> WRITTEN EXERCISE
Reproduce each of the following records verbatim, line by line, with no changes.

> RECORDS TO USE
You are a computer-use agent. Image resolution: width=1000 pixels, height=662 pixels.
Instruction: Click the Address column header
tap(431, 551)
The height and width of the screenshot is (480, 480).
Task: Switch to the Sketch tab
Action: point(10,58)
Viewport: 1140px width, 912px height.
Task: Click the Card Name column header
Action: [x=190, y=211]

> COMPLETED EXERCISE
You are a computer-use agent. Image resolution: width=1000 pixels, height=662 pixels.
Instruction: Click the Address column header
tap(431, 551)
The height and width of the screenshot is (480, 480).
Task: Switch to the Sketch tab
Action: point(10,58)
Viewport: 1140px width, 912px height.
Task: Click the Card Name column header
Action: [x=190, y=211]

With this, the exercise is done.